The Intrapartum Stillbirth and Early Neonatal Death Indicator, considered to be measurable at the facility level, was intended to monitor the improvements of the quality of obstetric and newborn care provided at birth by the skilled attendants in their environment (Fauveau 2007). As it currently exists, the “intrapartum and very early newborn death rate” is constructed with (1) a numerator comprising the sum of intrapartum stillbirths (with fetal heart beats perceived at admission in labor ward) and very early newborn death (within the first 24 hours of life) in a given facility in a given year; and (2) a denominator comprising all births (above 2,500 grams) in the same facility (World Health Organization, UNFPA et al. 2009).

Discussion began in early 2010 about how to improve the indicator and to collect robust data that could be used to monitor and improve the opportunity to reduce mortality. While the indicator was identified, there was no consensus as to how to measure it. The working group continued this discussion and initiated preparations for a pilot study of an Intrapartum Stillbirth and Immediate Neonatal Death Indicator to test the indicator’s feasibility under “ideal” circumstances.
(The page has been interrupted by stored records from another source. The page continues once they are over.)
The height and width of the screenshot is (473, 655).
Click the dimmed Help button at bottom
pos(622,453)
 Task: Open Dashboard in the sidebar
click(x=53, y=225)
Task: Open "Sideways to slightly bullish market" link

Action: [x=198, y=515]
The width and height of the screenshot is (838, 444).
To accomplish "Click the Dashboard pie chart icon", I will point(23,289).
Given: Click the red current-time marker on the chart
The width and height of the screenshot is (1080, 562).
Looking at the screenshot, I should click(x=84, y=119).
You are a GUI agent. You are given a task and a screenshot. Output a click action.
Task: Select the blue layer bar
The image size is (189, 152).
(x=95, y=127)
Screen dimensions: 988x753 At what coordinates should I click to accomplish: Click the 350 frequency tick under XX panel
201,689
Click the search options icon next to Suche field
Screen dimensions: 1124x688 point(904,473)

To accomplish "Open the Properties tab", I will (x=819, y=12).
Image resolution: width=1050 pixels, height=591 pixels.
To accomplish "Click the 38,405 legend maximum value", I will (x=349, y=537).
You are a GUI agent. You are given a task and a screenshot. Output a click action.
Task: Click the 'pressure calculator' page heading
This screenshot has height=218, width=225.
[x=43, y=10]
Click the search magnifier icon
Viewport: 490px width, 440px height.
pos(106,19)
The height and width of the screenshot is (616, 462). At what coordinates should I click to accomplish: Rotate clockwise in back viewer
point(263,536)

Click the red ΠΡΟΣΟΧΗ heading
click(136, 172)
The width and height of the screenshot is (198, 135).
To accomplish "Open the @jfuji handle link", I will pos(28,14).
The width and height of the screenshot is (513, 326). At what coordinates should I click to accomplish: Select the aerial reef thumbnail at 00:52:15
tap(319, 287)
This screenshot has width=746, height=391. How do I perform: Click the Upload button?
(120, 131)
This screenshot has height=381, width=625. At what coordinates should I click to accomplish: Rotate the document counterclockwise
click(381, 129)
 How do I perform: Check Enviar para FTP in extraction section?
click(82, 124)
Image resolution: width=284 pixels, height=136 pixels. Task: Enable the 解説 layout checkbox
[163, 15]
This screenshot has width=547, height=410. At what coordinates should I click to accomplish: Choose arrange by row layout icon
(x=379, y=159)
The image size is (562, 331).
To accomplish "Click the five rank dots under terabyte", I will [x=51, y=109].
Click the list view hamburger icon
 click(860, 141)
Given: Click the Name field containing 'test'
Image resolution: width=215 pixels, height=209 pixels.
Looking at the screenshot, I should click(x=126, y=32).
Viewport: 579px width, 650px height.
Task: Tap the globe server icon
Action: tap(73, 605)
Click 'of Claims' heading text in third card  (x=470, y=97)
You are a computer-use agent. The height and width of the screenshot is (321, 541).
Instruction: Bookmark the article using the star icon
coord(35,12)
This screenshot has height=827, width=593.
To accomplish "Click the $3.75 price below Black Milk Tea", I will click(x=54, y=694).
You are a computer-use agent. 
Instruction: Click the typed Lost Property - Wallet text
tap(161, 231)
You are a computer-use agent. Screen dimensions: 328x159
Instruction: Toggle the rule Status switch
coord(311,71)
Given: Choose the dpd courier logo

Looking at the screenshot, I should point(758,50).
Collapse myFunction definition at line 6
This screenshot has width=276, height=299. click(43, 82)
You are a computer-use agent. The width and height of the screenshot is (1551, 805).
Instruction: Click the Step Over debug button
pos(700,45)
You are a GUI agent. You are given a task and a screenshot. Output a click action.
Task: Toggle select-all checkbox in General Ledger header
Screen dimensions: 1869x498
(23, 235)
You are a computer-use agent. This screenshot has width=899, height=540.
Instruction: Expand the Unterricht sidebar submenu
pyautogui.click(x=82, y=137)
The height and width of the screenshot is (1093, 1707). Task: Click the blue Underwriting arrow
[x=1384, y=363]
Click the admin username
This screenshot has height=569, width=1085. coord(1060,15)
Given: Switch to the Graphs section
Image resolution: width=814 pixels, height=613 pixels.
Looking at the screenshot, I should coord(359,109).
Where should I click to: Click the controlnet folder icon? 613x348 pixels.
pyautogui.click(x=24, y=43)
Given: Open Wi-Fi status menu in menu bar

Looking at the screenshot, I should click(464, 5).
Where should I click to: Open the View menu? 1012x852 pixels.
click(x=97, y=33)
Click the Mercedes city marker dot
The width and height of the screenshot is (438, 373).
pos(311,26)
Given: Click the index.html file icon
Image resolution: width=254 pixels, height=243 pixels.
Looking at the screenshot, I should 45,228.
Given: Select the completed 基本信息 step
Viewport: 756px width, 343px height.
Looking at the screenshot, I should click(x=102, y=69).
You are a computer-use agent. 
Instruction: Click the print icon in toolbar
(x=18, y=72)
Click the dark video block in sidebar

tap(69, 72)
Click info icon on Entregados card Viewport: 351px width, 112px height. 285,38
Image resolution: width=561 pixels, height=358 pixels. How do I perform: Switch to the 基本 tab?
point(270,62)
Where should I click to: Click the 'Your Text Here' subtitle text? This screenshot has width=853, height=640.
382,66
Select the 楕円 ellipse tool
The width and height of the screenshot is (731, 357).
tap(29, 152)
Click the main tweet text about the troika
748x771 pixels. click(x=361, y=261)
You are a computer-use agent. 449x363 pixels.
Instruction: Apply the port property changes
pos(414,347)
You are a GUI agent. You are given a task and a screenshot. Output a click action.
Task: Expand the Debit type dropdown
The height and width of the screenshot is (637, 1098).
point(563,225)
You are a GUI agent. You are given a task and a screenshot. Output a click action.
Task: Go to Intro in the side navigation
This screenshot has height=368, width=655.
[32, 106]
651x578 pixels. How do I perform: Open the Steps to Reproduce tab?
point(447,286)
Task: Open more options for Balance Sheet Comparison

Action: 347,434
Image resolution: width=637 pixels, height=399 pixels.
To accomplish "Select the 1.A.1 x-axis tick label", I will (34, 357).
The objectives of the pilot study will be:

  1. To develop and evaluate a practical and feasible method for prospective, standardized measurement of intrapartum stillbirth and immediate neonatal death rates at health facilities performing deliveries on a routine basis;
  2. To refine (and potentially simplify) an Intrapartum Stillbirth and Immediate Neonatal Death Indicator by analyzing its components, i.e. Establish fetal heartbeat, birth weight cutoff, and gestational age, within 6 hours; and
  3. To assess the potential cost (both human and financial) and acceptability of monitoring the indicator routinely.

At the end of the meeting, participants agreed that the next steps are to draft the pilot study proposal, discuss research coordination, and seek additional sources of support. It is anticipated that the pilot study will be completed before the end of 2011 and that preliminary data will allow us to write a proposal for a larger study.